[STUDY MATERIAL]
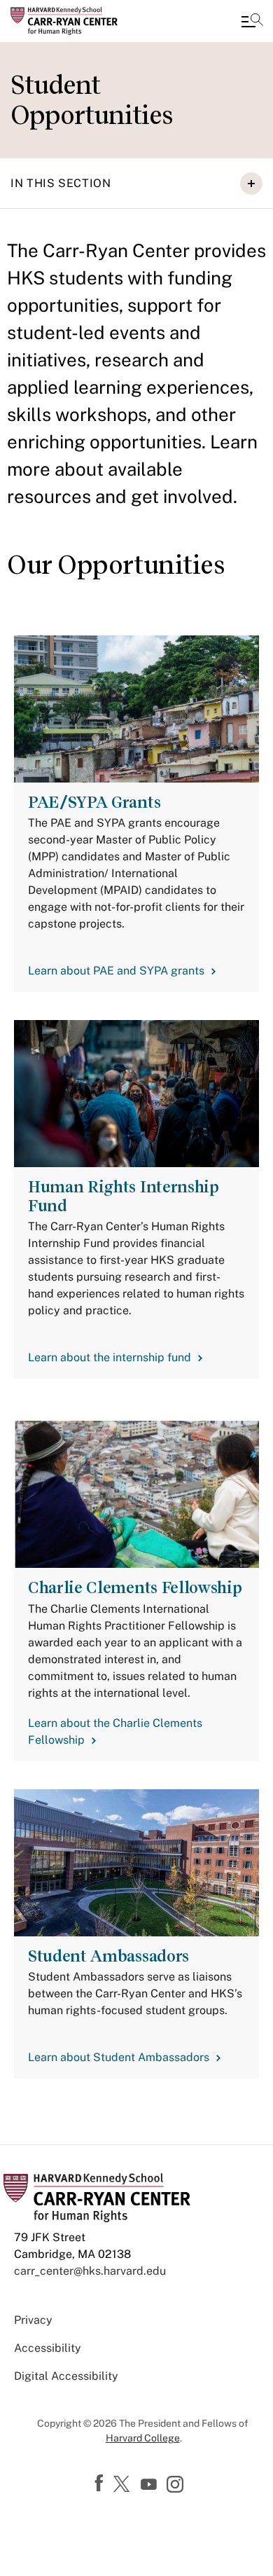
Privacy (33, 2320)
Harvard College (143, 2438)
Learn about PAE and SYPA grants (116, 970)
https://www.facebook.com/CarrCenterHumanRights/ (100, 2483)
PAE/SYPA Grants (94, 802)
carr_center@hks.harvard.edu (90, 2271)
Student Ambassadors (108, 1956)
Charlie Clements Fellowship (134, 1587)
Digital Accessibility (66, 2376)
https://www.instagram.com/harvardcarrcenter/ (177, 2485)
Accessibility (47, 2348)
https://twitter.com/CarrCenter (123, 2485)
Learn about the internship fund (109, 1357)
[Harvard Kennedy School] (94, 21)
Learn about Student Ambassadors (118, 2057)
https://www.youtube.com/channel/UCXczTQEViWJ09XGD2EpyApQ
[/STUDY MATERIAL]
__WHAT YOU SHOULD DO__
Give the entries above again exactly, minus their pictures.

__REPLY TO THE EXERCISE__
Privacy (33, 2320)
Harvard College (143, 2438)
Learn about PAE and SYPA grants (116, 970)
https://www.facebook.com/CarrCenterHumanRights/ (100, 2483)
PAE/SYPA Grants (94, 802)
carr_center@hks.harvard.edu (90, 2271)
Student Ambassadors (108, 1956)
Charlie Clements Fellowship (134, 1587)
Digital Accessibility (66, 2376)
https://www.instagram.com/harvardcarrcenter/ (177, 2485)
Accessibility (47, 2348)
https://twitter.com/CarrCenter (123, 2485)
Learn about the internship fund (109, 1357)
[Harvard Kennedy School] (94, 21)
Learn about Student Ambassadors (118, 2057)
https://www.youtube.com/channel/UCXczTQEViWJ09XGD2EpyApQ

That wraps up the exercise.